* [PASSAGE PROVIDED]
»»
> How much does maintaining the servers cost? > It depends on the amount of traffic, but the minimum baseline is around several thousands of US dollars every month. This is expected as inference is very GPU intensive and a sufficient number of instances need to be spun up to handle thousands of requests coming in every minute. Everything is paid out of pocket.
Wow, impressive commitment for something that's free.
- Spot instances
- Aggressive autoscaling
- Micro batching
Can reduce inference compute spend by huge amounts (90% is not uncommon). ML, especially anything involving realtime inference, is an area where effective platform engineering makes a ridiculous difference even in the earliest days.
Source: I help maintain open source ML infra for GPU inference and think about compute spend way too much https://github.com/cortexlabs/cortex
This is not true. A _lot_ of AI applications use algorithms such as logistic regression or random forests and don’t need GPUs - partly, of course, because GPUs are so expensive and these approaches are good enough (or more than good enough) for many applications.
««
* [WORK TO BE COMPLETED]
From the thread on inference server costs, extract everything from "Wow, impressive commitment" down to "the earliest days.", word for word.

Text and element pointing records:
»»
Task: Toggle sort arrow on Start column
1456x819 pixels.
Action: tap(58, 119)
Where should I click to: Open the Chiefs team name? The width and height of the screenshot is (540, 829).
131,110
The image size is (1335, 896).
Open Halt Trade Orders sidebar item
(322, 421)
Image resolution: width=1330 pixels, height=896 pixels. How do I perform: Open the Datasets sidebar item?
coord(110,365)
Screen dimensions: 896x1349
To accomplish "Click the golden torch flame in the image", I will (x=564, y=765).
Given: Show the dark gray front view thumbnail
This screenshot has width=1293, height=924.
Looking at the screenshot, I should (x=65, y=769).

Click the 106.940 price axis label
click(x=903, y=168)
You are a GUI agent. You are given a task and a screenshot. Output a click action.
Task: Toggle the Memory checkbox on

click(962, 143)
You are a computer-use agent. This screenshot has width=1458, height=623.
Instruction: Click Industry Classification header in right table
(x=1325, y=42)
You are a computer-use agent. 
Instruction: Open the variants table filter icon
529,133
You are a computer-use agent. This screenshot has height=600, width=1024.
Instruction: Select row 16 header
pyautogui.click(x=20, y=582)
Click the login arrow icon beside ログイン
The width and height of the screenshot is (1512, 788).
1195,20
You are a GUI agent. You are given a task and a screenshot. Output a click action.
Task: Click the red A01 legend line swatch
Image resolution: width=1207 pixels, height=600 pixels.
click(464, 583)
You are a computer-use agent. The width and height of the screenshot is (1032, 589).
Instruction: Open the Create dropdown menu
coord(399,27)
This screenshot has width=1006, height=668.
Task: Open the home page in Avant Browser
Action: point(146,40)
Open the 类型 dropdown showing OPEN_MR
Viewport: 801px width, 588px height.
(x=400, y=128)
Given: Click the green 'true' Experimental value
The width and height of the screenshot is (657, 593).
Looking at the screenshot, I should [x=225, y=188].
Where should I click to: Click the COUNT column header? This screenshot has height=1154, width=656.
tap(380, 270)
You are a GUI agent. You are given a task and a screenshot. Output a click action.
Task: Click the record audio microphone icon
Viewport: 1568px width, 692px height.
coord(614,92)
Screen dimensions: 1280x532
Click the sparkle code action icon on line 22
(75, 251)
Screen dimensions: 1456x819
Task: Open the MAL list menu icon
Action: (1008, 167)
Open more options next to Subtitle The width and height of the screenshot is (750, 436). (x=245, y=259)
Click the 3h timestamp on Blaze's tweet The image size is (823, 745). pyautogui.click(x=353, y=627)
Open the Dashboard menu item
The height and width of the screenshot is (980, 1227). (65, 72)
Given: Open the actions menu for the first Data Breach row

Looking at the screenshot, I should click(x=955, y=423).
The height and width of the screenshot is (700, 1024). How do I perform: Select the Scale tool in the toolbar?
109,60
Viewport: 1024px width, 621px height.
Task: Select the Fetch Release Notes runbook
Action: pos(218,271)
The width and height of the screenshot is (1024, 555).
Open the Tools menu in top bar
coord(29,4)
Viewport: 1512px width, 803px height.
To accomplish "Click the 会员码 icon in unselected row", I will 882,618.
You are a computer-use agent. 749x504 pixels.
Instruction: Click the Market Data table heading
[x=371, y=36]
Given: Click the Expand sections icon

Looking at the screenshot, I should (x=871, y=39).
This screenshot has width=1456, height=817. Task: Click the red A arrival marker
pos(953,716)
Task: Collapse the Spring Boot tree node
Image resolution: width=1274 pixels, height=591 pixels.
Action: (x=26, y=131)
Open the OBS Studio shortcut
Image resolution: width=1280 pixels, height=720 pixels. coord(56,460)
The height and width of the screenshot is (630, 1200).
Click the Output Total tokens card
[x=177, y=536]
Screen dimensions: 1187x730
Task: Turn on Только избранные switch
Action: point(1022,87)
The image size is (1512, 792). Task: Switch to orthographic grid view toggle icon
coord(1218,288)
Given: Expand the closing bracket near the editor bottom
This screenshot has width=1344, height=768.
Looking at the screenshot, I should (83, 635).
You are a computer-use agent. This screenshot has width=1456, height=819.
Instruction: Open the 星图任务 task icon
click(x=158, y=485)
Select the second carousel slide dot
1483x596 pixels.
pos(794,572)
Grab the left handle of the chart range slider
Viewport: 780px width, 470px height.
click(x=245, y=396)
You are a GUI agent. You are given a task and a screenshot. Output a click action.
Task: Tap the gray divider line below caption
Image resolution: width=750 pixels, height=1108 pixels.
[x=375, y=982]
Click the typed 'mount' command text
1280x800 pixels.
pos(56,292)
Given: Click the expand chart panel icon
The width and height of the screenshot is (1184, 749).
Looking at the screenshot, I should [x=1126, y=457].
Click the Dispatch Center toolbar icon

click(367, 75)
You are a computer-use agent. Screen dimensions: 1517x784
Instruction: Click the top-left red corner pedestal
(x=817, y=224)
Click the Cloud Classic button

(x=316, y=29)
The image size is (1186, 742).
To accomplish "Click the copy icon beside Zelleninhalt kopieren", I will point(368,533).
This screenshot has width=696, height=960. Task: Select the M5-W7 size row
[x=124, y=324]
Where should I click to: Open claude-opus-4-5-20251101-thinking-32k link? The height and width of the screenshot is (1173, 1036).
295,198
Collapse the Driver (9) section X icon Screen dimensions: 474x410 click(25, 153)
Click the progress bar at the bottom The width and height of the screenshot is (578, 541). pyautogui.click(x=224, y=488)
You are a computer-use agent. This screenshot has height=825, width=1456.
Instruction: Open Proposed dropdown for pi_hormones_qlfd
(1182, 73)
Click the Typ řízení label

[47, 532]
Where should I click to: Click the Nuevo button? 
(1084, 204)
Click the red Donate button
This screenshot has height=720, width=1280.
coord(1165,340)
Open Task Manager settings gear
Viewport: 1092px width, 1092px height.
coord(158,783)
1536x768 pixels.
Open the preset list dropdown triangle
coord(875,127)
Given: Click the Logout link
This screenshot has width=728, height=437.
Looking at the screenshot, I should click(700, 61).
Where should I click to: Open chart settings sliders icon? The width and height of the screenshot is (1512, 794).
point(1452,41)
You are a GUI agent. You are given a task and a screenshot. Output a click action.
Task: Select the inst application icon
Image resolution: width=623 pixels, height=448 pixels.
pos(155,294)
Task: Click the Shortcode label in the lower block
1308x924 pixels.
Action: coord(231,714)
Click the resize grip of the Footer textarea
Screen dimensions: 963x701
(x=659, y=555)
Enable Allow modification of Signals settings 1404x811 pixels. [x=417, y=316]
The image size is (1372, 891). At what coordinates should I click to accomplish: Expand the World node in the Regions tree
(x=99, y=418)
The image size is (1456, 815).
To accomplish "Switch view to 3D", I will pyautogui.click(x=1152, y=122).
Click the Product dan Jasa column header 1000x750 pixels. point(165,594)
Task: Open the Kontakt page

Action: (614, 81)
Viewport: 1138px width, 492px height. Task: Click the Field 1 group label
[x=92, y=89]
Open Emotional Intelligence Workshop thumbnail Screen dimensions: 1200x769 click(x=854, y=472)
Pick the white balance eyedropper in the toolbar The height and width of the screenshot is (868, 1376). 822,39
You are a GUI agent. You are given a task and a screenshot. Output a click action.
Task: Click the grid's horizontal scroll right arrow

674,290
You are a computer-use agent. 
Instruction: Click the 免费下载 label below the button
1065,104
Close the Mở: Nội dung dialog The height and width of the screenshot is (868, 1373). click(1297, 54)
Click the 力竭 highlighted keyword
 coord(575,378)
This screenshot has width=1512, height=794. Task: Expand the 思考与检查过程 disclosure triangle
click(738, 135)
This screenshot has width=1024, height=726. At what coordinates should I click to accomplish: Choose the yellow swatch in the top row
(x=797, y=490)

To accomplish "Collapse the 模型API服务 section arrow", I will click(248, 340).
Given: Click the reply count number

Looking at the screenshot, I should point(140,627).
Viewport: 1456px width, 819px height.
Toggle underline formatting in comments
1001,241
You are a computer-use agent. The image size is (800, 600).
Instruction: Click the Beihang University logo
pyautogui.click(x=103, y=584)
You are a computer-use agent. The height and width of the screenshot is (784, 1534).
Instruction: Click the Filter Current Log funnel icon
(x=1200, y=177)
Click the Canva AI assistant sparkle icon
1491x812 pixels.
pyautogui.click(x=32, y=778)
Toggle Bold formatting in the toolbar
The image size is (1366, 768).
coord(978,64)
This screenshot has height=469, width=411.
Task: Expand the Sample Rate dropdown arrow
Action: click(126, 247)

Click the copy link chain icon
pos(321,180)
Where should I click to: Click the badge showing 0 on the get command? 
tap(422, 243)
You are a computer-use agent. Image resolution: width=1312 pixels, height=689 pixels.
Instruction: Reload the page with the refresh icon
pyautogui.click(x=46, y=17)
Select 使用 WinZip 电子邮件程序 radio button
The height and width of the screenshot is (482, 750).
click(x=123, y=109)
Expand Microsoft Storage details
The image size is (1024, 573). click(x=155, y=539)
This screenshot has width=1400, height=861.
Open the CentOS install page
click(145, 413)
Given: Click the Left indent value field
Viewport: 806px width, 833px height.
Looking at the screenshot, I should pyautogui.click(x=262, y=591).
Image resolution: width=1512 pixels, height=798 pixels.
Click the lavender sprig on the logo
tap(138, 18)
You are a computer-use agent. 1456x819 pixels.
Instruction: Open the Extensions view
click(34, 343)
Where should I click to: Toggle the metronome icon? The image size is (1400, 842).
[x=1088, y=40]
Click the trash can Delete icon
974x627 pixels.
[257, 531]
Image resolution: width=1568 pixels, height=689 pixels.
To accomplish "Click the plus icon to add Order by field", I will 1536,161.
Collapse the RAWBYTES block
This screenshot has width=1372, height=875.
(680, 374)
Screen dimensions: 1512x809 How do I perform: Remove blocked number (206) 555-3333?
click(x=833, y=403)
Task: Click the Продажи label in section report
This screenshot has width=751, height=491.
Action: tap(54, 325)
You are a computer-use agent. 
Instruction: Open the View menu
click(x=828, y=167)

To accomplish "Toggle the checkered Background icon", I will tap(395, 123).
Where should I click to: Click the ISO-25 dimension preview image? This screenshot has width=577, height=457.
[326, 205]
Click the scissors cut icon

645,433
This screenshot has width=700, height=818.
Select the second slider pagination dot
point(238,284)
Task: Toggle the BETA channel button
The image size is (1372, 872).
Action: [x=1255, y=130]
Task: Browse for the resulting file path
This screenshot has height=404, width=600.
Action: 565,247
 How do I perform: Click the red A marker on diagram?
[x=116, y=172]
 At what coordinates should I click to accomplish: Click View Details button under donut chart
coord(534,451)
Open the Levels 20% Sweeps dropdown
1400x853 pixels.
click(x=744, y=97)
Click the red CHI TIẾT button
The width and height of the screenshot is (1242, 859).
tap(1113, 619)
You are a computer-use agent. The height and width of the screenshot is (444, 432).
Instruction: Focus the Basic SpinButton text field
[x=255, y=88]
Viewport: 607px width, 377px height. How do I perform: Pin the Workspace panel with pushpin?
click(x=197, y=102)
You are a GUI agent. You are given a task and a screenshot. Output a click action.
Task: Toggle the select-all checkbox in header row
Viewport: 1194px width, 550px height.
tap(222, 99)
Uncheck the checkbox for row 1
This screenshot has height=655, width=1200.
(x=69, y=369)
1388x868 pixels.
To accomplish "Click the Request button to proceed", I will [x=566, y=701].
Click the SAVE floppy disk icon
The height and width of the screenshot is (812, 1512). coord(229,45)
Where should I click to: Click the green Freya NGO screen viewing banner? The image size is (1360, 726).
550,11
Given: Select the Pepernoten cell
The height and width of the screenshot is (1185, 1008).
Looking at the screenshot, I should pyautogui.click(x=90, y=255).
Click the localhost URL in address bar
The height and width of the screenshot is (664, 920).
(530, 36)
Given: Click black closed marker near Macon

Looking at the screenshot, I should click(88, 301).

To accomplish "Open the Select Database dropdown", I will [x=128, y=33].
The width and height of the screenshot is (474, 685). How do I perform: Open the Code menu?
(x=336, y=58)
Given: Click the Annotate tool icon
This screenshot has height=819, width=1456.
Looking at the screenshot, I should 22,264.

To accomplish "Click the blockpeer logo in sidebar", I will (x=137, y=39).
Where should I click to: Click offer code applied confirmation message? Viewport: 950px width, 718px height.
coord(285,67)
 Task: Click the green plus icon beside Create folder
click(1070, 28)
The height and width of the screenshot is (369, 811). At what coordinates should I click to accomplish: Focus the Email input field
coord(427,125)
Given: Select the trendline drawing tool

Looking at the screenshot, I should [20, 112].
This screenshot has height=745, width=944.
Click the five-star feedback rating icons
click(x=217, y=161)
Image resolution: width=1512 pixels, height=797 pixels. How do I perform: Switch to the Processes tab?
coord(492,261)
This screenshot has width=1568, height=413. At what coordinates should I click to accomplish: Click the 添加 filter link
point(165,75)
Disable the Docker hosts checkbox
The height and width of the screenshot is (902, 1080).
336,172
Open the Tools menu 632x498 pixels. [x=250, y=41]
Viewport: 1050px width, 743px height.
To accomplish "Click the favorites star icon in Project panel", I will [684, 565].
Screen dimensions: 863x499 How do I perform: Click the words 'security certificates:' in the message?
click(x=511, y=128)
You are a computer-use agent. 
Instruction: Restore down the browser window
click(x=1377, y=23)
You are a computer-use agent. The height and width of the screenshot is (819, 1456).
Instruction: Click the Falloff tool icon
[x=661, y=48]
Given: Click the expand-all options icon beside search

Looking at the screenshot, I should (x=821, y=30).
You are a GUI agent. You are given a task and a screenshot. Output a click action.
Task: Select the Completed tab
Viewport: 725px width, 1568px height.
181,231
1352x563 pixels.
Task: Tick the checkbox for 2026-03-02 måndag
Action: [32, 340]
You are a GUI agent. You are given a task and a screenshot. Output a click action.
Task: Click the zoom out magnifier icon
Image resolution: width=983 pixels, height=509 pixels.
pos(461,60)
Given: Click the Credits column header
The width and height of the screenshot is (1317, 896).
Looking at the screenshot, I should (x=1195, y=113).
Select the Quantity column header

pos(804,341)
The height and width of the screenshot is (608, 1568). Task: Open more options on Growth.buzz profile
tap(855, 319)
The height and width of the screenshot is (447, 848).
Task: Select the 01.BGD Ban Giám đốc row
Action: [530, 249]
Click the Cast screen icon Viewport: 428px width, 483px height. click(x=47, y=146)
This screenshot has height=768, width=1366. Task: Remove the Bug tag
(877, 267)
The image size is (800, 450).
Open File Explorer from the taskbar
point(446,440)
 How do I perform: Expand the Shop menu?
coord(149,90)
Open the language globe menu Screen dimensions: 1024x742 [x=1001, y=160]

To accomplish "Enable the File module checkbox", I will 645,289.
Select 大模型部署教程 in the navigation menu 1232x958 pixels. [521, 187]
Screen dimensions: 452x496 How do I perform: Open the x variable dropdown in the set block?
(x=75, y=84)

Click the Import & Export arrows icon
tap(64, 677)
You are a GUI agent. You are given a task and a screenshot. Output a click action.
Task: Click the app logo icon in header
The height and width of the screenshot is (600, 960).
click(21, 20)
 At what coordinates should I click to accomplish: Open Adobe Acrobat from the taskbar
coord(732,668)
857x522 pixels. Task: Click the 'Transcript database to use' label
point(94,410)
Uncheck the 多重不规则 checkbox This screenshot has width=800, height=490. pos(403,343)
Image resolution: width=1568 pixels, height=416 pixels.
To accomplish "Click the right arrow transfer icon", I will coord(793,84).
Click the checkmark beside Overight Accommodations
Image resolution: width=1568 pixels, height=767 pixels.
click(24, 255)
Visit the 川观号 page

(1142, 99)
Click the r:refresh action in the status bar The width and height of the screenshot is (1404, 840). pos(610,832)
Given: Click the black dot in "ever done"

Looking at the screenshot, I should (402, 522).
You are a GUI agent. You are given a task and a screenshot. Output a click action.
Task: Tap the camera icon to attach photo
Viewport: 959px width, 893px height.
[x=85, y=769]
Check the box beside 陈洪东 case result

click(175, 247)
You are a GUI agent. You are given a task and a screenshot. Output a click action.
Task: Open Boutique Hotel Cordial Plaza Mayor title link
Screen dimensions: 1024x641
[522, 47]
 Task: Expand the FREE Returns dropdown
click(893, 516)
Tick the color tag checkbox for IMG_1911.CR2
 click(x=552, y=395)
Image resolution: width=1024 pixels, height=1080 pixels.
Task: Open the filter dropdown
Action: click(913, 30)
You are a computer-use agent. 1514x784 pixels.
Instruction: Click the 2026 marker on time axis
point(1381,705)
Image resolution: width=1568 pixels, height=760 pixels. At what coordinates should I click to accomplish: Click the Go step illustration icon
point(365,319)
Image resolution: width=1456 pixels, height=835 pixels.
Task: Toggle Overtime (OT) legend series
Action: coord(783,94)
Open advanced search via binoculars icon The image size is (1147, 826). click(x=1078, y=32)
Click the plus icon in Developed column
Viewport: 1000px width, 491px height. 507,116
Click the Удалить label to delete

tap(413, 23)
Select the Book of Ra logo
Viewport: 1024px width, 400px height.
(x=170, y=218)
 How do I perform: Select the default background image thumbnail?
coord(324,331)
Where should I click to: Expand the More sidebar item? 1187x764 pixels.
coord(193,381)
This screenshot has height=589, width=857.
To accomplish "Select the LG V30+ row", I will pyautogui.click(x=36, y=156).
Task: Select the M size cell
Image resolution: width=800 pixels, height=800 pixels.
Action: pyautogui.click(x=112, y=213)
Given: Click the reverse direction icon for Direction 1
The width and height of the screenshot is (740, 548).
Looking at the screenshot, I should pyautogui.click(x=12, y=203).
««
* [FINISHED EXERCISE]
Wow, impressive commitment for something that's free.
- Spot instances
- Aggressive autoscaling
- Micro batching
Can reduce inference compute spend by huge amounts (90% is not uncommon). ML, especially anything involving realtime inference, is an area where effective platform engineering makes a ridiculous difference even in the earliest days.